Well, I think that this conceptualisation of the Devil is not who we need to fear in the development of our writing mindset. For many years, the Devil I feared lived on the inside, a construct of repression and nightmares, of what other people, more respectable people, would think when they read my writing. Why? Because in our writing it is easier for others to see who we really are on the inside, the part of our selves we have painstakingly hidden away to protect us from the judgement of others.
There’s something else we tend to fear when darkest depths of our psyches are being illuminated. The Devil shown in this card is also the figure that we are told can consume and alienate us from the love of the Divine. We are risking showing this untamed, amoral and natural part of ourselves, and being rejected, condemned even.

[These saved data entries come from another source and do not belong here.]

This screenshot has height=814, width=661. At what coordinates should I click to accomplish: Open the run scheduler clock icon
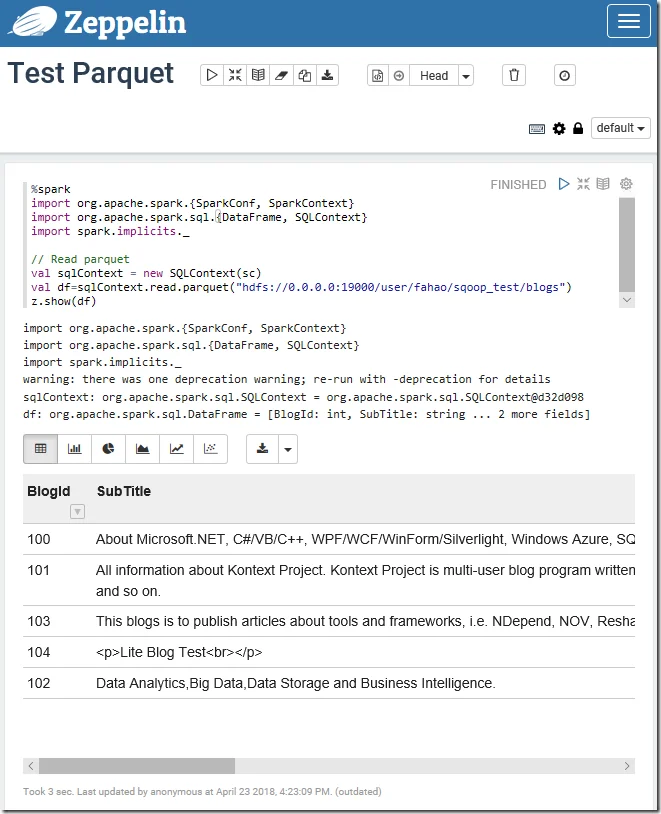click(564, 74)
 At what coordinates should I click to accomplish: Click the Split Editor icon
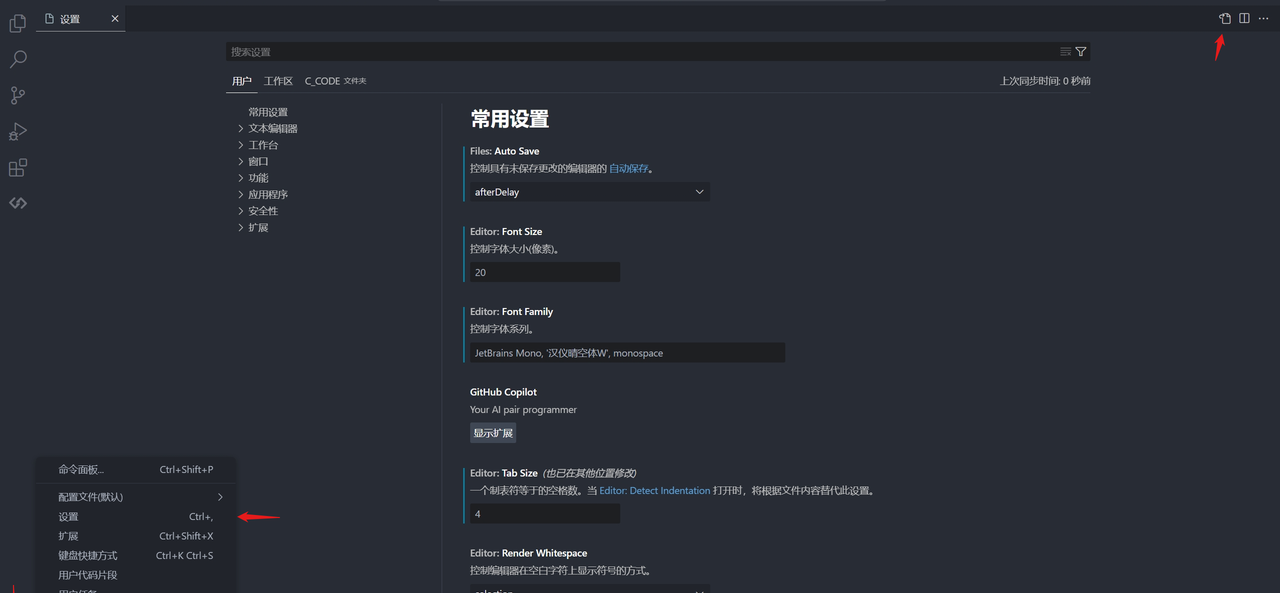point(1244,19)
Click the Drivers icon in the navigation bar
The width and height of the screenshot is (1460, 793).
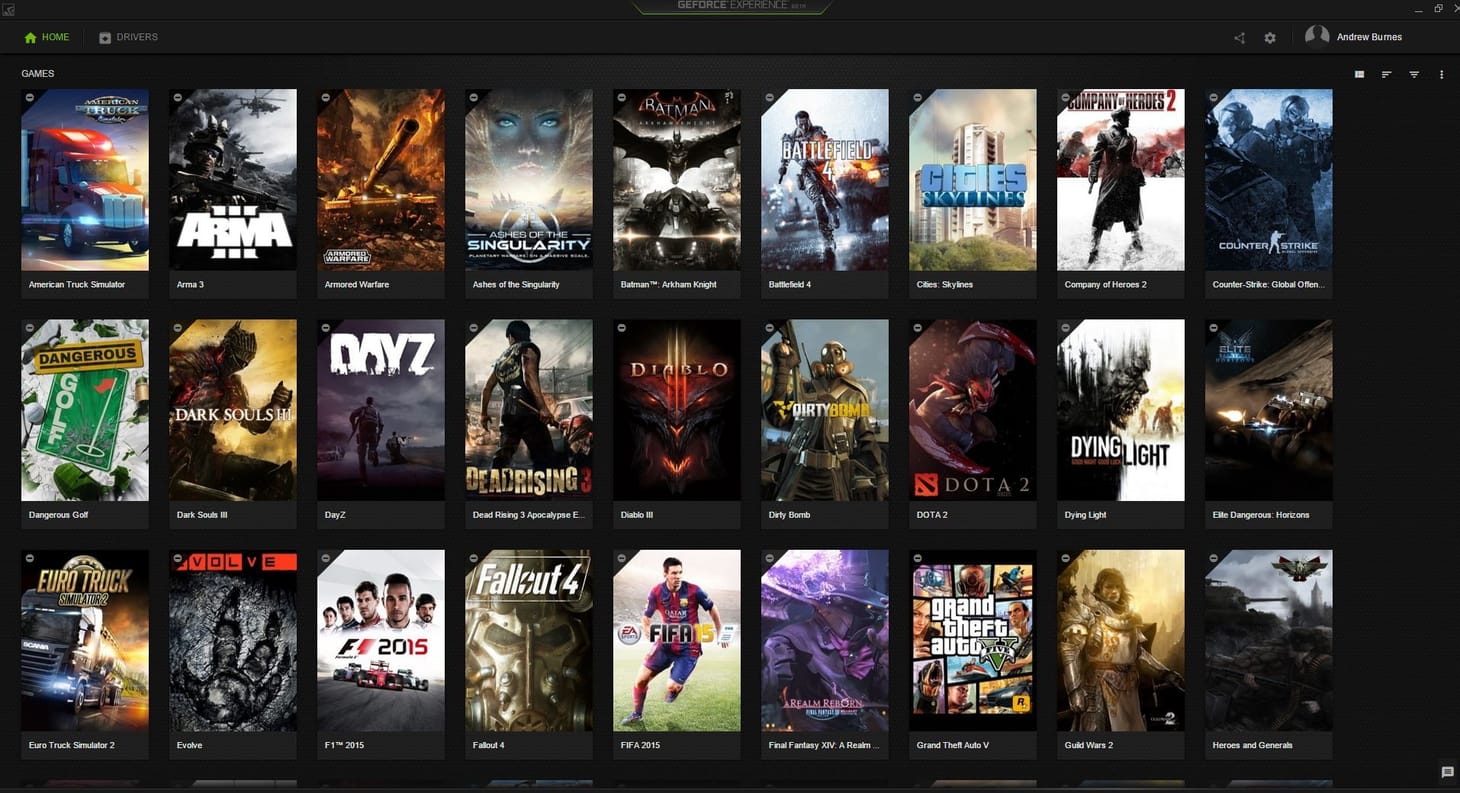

I think that this is the right time to share that this blog has outed me to members of my former church community as a woman who has made her choice to use tarot as one of the tools to explore my intuition, psychological archetypes and as a means to self coach on my writing journey. And I have been called out for living a life contrary to God’s will for me.
What’s ironic is that in belonging to the Church I was becoming less and less of who I felt God made me to be. I was embroiled in the fear of not being the person I needed to be to help the Church grow. I criticised myself for being too introverted to evangelise others into faith and for being too focused on moving into my own relationship with Divine. This fear of not being the person the Church needed me to be in order to serve, was the Devil in me whispering that I was not good enough. This card asks us to call out and name those whispers that tell us we are fundamentally flawed in some way, and plain just not good enough. This isn’t a case of ‘don’t sweat the small stuff.’ This is the stuff inside of us that the socially and spiritually conservative are going to have some really big issues with.
I am not the first woman to be condemned for pursuing her own spirituality outside the Church. I won’t be the last. But I’m no longer going to use up energy in the fear of being seen for who I really am, for revealing the individual connection I’ve always felt to God, Spirit and the Divine, and the not-easily-explained level of intuition I navigate my life with. For the first time I feel like I’m being seen for who I am and who I’ve always been. And, yes, I am being condemned for it in the way that I thought that I might. But it doesn’t matter because I don’t fear the condemnation anymore. It is done. I have unlocked the power of this card in my development as a writer, by acknowledging the repressed part of me, and letting go of the fear of what other people project onto me.
I’m not going to use up energy to continue to try and make myself look respectable to those whose fear based constructions I simply do not believe. I release my need to be seen as a good girl, a respectable girl and a fearful girl. I am a woman who only seeks the Light. I am using and transforming the energy that I poured into the fear of being ‘outed’ into a force for good to fuel my writing.